▸ Goal of the exercise
The following entries are to be repeated exactly, and the pictures are to be left behind.

▸ Data section
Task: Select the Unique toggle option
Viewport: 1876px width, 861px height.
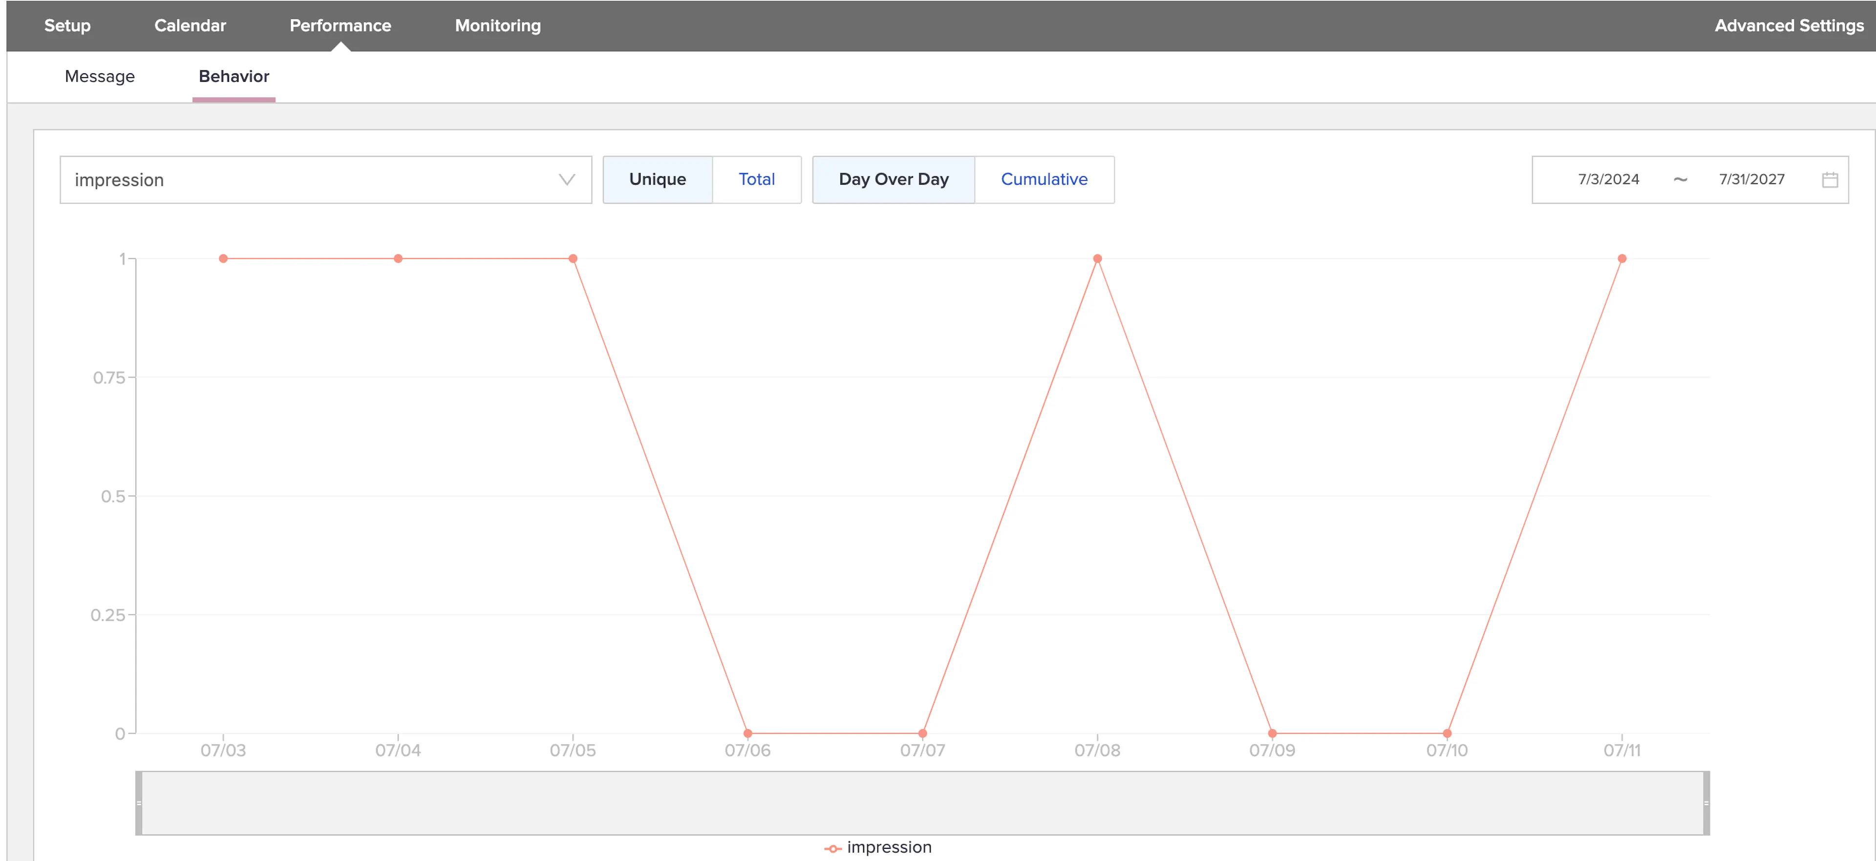Action: pos(657,179)
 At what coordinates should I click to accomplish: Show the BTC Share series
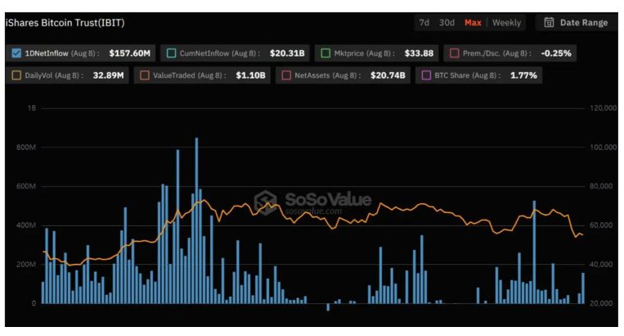pos(425,75)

▸ Written response
Task: Select the Unique toggle option
Viewport: 1876px width, 861px height.
Action: pos(657,179)
 At what coordinates should I click to accomplish: Show the BTC Share series
pos(425,75)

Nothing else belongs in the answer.